Riverside County, about 50 miles east of downtown Los Angeles, has 2.4 million residents. Its public health budget is $100 million a year, Saruwatari said. The $12 million contribution from the county general fund has been flat for years amid competing priorities.
“Do they have the capability to respond to a large-scale, long-term public health emergency?” she asked. “No, not with our current infrastructure.”
Will we learn from the coronavirus pandemic?
Some officials expect a government commission, similar to the one after the Sept. 11 terror attacks, will be set up to review the nation’s response to COVID-19.
“We need a somewhat brutal assessment of what worked, what didn’t work and what we can do differently,” said Fugate, the former FEMA chief.
Providing enough funding will always be difficult, Fugate said, but there could be changes in regulations and legislation.
For example, Fugate said the Stafford Act, which is typically used to provide federal relief during natural disasters, could be changed to explicitly deal with pandemics. Trump declared a national emergency for coronavirus under the Stafford Act, but as he noted, the law had never been used before for a public health crisis.
Another option would be to produce some medical or emergency equipment domestically, focusing on tools that are used rarely but critical in a crisis. Given that a significant percentage of protective masks are produced in China, Kimball said, the U.S. government should have ramped up domestic production for health care workers and the general public.

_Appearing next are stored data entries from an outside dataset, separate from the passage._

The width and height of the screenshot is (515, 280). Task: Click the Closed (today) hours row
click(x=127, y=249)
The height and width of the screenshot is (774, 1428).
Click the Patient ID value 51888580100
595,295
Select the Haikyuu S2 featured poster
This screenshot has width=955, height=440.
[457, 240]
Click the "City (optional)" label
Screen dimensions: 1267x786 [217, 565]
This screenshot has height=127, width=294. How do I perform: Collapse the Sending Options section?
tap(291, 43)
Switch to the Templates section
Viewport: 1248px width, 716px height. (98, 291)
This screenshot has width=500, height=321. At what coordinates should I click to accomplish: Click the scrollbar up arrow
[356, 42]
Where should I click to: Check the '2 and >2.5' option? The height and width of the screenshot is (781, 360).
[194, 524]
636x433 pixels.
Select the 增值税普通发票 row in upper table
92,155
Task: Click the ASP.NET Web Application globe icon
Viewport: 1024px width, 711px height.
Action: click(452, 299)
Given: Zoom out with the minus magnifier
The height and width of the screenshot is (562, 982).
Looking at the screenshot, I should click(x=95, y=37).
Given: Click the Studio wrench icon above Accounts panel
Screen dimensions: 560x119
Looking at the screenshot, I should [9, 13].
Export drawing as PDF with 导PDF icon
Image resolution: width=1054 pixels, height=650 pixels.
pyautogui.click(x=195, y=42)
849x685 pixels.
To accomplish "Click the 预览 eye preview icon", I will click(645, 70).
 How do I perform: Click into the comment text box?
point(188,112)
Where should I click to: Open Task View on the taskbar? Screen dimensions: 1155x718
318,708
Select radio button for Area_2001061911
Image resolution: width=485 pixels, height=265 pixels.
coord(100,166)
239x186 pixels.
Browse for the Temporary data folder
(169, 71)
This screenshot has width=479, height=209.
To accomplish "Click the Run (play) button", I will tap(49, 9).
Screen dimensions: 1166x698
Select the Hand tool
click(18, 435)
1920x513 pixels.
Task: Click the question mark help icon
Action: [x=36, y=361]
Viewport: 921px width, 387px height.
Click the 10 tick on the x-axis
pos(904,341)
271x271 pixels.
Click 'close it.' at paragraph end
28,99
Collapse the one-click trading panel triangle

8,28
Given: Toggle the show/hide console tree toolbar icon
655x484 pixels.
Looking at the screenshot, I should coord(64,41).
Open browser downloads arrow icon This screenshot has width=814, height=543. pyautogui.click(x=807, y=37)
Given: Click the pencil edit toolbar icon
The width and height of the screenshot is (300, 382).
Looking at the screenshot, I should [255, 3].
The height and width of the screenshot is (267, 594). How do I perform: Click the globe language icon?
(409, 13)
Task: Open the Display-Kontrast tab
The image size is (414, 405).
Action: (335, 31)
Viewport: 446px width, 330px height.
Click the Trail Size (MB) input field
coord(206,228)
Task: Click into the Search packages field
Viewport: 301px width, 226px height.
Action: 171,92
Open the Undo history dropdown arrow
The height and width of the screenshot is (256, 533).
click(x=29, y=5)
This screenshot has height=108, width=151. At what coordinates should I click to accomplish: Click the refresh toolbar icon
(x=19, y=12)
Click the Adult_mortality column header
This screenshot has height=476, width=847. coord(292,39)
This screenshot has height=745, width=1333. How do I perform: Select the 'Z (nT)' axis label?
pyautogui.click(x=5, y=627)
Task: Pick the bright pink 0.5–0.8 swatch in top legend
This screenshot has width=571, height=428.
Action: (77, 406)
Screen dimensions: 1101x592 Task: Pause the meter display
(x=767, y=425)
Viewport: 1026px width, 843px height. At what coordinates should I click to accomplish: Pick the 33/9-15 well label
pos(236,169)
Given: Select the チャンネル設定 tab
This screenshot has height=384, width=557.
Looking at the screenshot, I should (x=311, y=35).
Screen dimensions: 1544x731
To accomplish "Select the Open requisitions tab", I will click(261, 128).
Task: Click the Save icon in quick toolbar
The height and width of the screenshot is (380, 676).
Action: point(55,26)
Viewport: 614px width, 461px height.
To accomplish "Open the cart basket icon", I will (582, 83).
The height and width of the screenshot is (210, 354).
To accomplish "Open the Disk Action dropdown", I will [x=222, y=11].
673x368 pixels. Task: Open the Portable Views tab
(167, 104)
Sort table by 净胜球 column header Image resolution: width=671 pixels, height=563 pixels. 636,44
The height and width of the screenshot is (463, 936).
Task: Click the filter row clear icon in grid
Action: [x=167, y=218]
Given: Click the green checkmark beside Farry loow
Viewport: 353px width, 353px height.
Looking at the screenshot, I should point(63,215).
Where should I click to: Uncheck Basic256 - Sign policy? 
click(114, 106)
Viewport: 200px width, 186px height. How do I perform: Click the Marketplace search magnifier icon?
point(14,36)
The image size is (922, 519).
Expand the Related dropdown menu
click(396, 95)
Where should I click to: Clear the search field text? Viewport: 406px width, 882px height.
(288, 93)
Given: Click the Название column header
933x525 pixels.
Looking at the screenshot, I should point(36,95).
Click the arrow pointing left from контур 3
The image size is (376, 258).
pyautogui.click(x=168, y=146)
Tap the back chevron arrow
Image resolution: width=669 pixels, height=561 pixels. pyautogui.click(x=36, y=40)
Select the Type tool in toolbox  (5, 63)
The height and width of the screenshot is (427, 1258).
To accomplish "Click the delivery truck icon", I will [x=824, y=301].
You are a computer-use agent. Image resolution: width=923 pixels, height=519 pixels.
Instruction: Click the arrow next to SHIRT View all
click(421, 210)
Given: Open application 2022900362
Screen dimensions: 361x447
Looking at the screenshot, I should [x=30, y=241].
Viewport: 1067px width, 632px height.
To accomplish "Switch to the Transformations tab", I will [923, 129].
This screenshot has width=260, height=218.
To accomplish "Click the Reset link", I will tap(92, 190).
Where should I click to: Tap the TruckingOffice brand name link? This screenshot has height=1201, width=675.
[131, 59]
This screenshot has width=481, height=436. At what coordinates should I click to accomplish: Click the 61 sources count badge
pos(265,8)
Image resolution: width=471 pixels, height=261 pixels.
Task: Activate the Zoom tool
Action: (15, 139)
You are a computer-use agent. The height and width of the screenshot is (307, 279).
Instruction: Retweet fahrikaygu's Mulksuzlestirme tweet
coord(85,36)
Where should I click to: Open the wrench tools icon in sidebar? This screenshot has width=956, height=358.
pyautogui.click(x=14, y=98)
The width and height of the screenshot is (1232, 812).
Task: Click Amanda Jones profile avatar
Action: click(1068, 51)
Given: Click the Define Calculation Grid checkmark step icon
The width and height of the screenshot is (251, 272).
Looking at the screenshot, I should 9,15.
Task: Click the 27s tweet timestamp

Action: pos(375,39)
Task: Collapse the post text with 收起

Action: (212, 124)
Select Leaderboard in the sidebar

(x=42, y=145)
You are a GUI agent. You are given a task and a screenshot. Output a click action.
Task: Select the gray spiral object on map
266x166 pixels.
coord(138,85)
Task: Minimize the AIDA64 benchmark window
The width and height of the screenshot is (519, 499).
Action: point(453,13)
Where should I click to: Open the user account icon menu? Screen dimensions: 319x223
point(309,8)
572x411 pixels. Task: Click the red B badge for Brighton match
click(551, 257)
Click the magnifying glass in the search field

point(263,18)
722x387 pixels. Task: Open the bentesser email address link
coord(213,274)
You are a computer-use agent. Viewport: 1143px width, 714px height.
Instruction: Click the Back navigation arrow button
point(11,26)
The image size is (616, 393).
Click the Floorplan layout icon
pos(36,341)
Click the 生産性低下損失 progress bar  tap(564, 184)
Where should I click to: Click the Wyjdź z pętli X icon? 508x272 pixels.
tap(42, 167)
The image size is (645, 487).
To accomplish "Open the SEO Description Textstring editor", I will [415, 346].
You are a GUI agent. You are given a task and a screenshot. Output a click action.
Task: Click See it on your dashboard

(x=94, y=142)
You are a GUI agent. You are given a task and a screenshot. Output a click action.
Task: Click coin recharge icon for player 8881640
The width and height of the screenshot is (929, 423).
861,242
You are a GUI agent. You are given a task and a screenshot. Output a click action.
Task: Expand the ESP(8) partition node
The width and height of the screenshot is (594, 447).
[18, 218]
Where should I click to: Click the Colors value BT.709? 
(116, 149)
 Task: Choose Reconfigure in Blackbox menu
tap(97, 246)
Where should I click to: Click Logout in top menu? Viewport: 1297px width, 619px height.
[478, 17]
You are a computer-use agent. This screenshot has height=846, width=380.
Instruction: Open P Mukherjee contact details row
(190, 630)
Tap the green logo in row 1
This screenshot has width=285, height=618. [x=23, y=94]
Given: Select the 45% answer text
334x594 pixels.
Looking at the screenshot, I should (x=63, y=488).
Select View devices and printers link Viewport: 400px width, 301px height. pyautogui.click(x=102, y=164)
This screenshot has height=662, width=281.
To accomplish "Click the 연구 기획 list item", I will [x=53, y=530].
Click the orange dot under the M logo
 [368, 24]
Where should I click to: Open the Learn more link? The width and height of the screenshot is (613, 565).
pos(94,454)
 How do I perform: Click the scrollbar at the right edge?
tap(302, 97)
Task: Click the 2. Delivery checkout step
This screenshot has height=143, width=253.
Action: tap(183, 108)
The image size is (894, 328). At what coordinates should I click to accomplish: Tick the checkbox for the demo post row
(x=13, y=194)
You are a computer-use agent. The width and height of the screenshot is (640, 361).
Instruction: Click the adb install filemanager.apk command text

“You could have pulled that trigger two or three weeks ago,” Kimball, the University of Washington professor, said while under lockdown.
If the country can’t stockpile crucial equipment such as ventilators, Fugate suggested a mechanism could be created to sound the alarm when a threat emerges. The federal government could invoke the Defense Production Act, which Fugate called a “sledgehammer,” to direct industries to manufacture critical equipment.
Trump invoked the act Friday to direct carmaker General Motors to produce ventilators. The company had already assigned hundreds of workers to the task as governors and hospitals sought the equipment.
“We’ve got to get past this idea that we’ll have too much,” Fugate said. “I think we’re going to run out of stuff faster than they realize.”